Others get intense morning sun. I know that it can take cold, too, since I planted the first ones just days before we got our coldest freeze. It set them back a bit as new 4″ transplants, but not for long. One common name for it is hummingbird plant, a testament to its flowers. There were two on them last night!
The bouncing bet (Saponaria officinalis) in the crape bed is blooming, too. I’ve had this one for years, through drought, drown, and freeze. It doesn’t get mad when you divide it, though I wouldn’t do it now.
What’s bizarre is that a few larkspurs are still blooming! These self-seeded guys are in the front room window, with purple heart (Setcresea) and fall asters beyond. By the way, a head’s up that all fall-only bloomers get their last clipping in the next two weeks.
My latest curiosity is ferns, thanks to Laura Joseph, our featured gardener, and our interview guest, horticulturist/designer Patrick Kirwin. Last fall we taped Laura’s gracious garden at her historic home. She’s now an internationally acclaimed fern expert, a plant passion that began in childhood. In containers and in the ground, she has magnificent specimens, from staghorns to natives to exotics I would never have recognized as ferns. But she doesn’t stop with ferns, and as a supreme plant experimenter, at every turn you run into surprises of color and texture. Laura’s also a long-term volunteer and garden club member at Zilker Botanical Garden. Recently she spearheaded The Garden Club of Austin’s new fern garden at Zilker to educate and entice novices like me.

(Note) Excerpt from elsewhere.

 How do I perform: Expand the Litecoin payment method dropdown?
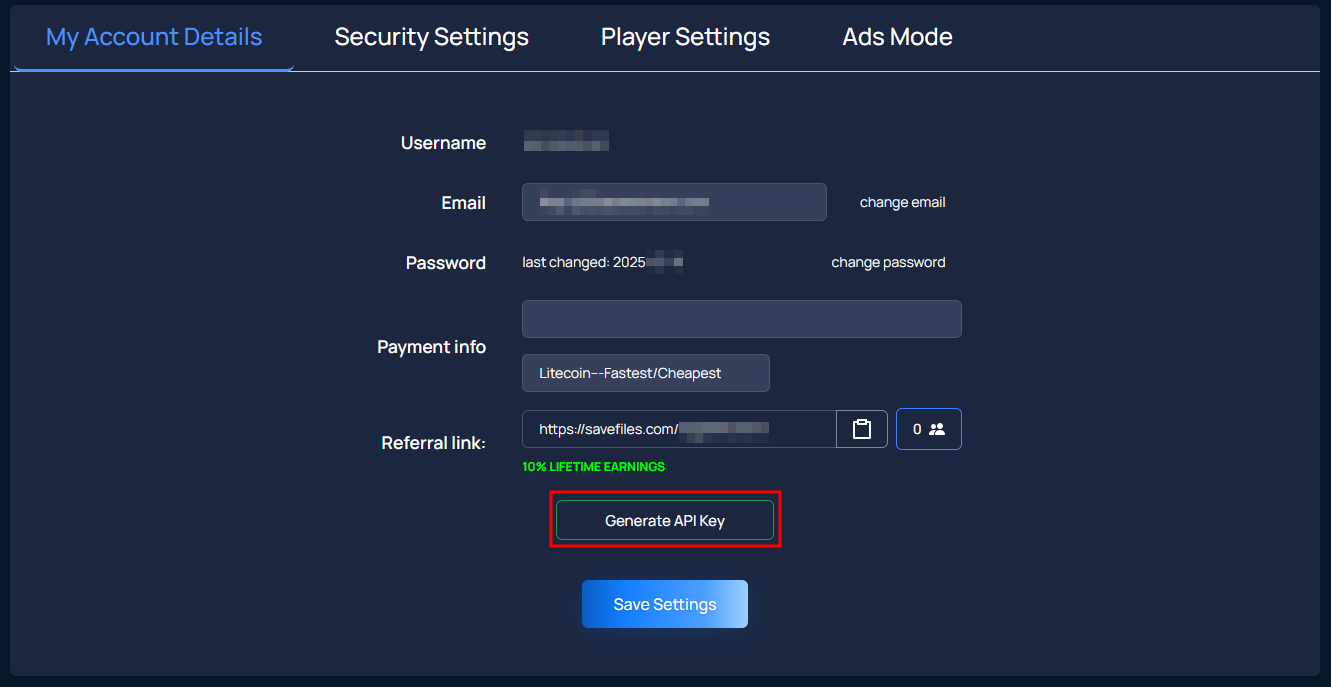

Then, while shooting one of Patrick’s designs last spring, he spoke with passion about ferns, including the many natives that we can grow. That day, we came up with the idea for his segment with Tom, focusing mainly on native ferns, including ones for sun, and how to give them a creative design statement.
On that shoot with Patrick, it was actually an exotic, East India holly fern, that hooked me. When I literally ran into one at the nursery that weekend, I figured I’d take my first step into fern-ville. I got just one for the patio bed to see if our relationship was agreeable. So far, we’re still together!
For Patrick’s interview with Tom, I went to a nursery to borrow an Autumn fern, one on Patrick’s list, and ended up buying it. I planted it in the patio bed where the cycad used to live. It was over 100° when I planted it, but it didn’t care. Already I love it.
Patrick and Laura may have created a new fern fan, and with you, too, I hope. Patrick’s list will be on our web site. You can also click on John Dromgoole’s picture, for the list he recently presented as a fern lover.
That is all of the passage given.